Historical case study: The influence of anti-Semitic pseudohistorical documents on the German population, 1904-1939
The quantity of falsified anti-Semitic literature is immense. Unsubstantiated allegations of world domination, control over global economic structures and conspiracies to govern the world in coalition with masonic organisation have and continue to made toward Jewish people, with the evidence supplied being largely faked documents and pre-determined prejudice. The actual power that such documents have had in increasing the anti-Semitic views of any population is  extensive, owing to the historical legitimacy that a number of documents were given, before being debunked as wholly inaccurate.
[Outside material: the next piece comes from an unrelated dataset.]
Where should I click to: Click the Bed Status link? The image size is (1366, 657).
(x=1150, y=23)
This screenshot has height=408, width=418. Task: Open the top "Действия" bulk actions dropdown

Perhaps the most prominent of texts demonstrating anti-Semitic sentiment, that was to an extent successful in its aim of exacerbating Jewish discrimination persecution, chiefly in Russia, but also in Britain and the USA, was The Protocols of the Elders of Zion (or The Protocols of the Sages of Zions) , first published in the Russian Empire in 1904.
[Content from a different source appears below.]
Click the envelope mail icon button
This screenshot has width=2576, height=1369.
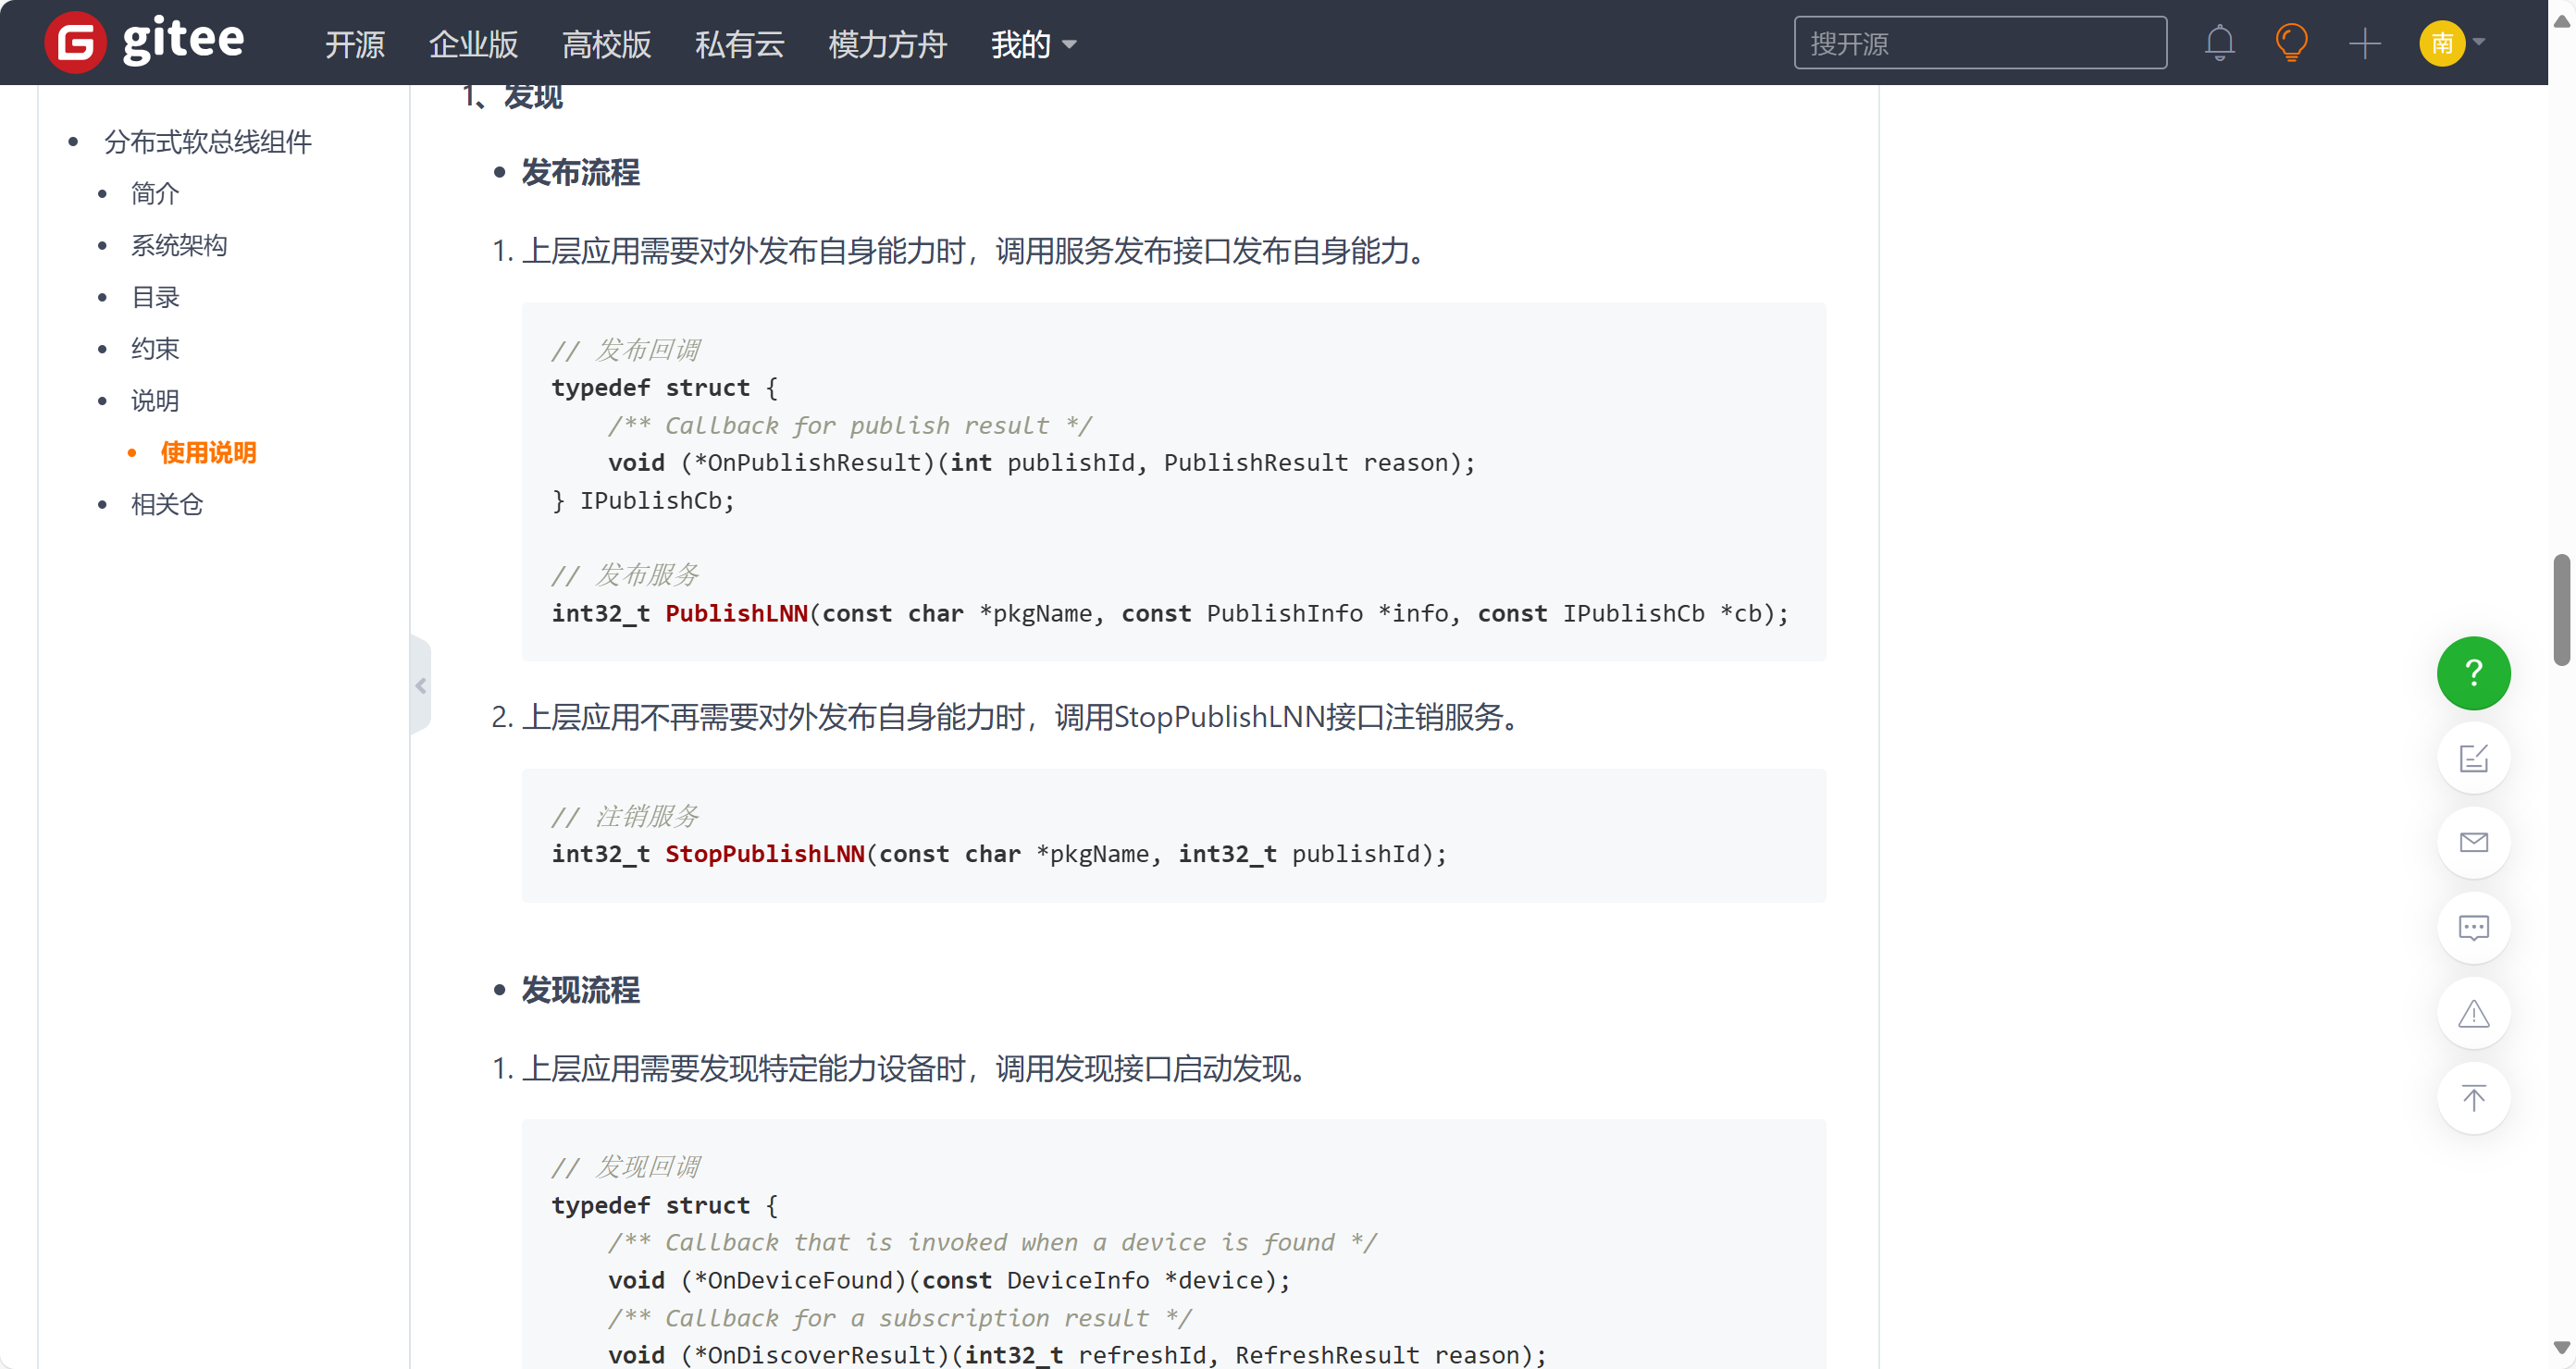click(2472, 843)
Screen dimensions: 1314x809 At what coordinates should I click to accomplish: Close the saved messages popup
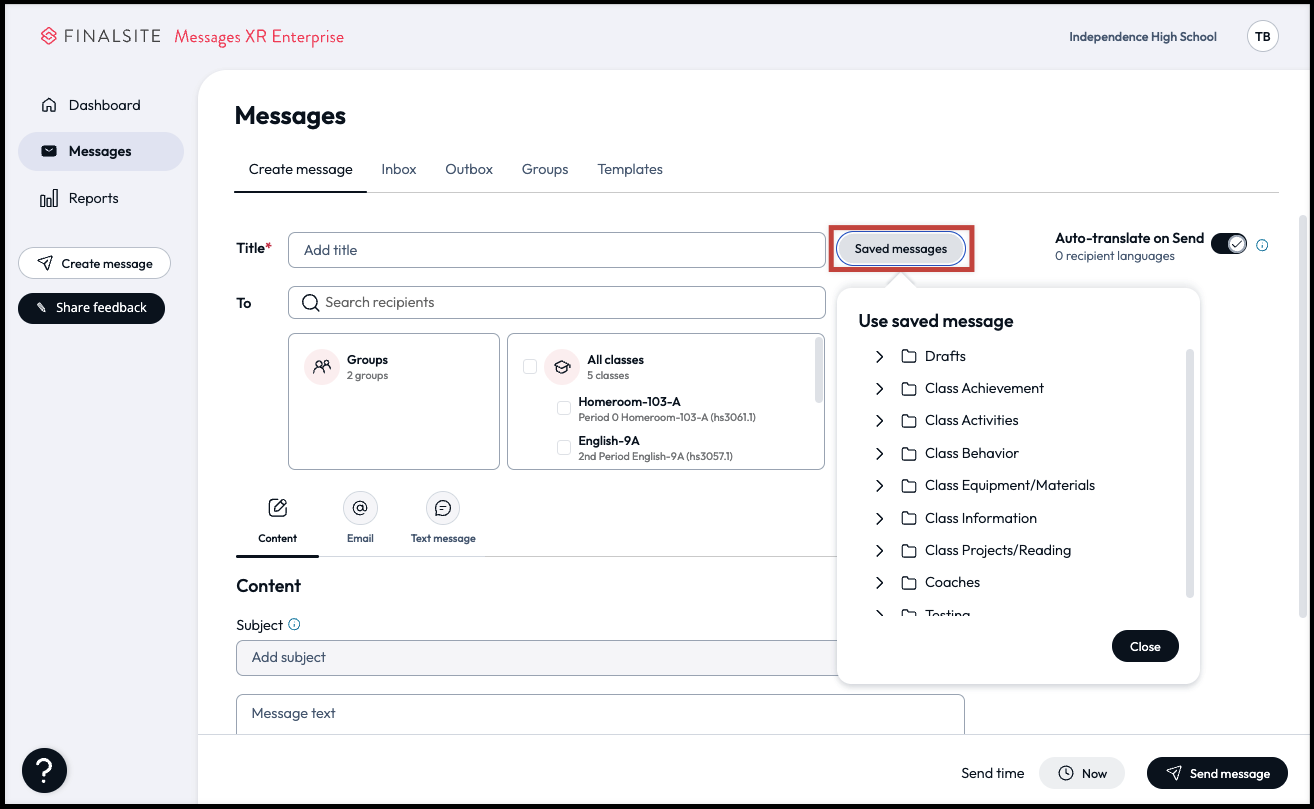[x=1144, y=646]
The Protocols were copied and translated in almost all European languages and in over 30 editions, with additional notes in the case of the USA. Indeed, Henry Ford was responsible for funding the printing and distribution of over 500,000 copies across North America. The document asserted that in a meeting with Jewish leaders, minutes were drawn up to dominate the world through a “government that will resemble… Vishnu’ and that the Jewish people will ‘be feeling the pulse of varying the public opinion’. The document was treated as legitimate by many, despite sceptics, until be officially debunked as plagiarised and a ‘literary forgery’ by Phillip Graves of the Times, with large sections revealed as being directly lifted from Maurice Joly’s The Dialogue in Hell between Machiavelli and Montesquieu, an 1864 satirical and fictional work criticising the regime of Napoleon. Despite its clear forgery, however, the Protocols remained influential in the justification of Nazi policy towards the Jewish people. Nazi leaders themselves recognised the Protocols as a work of pseud scholarship, with SS Commander Erich von dem Bach-Zelewski noting that the Jewish community had ‘no organisation whatsoever’ and that the Zazi theory that the Jewish people are a ‘highly organized group’, which the Protocols contributed to significantly, was ‘the greatest lie of anti-Semitism’. The influence of the Protocols, therefore, on the Nazi Leadership, does not lie in the fact that people genuinely believed it as a legitimate historical document, although some did and continue to do so, more as story arc, using the document as propaganda against Jews, thereby capitalising on a pre-existing Jewish prejudice and German nationalism, a political conviction that ran high amongst the German populace during the Nazi Party electoral successes in the years 1930-33. Moreover, Hitler referred to the Protocols in Mein Kampf, stating that ‘the important thing is that with positively terrifying certainty they reveal the nature and activity of the Jewish people’. This statement is indicative of the the Protocols being used as a pseudohistorical document to increase anti-Semitic persecution against Jews, ‘Despite conclusive proof that the Protocols were a gross forgery’ that Hitler was fully aware of.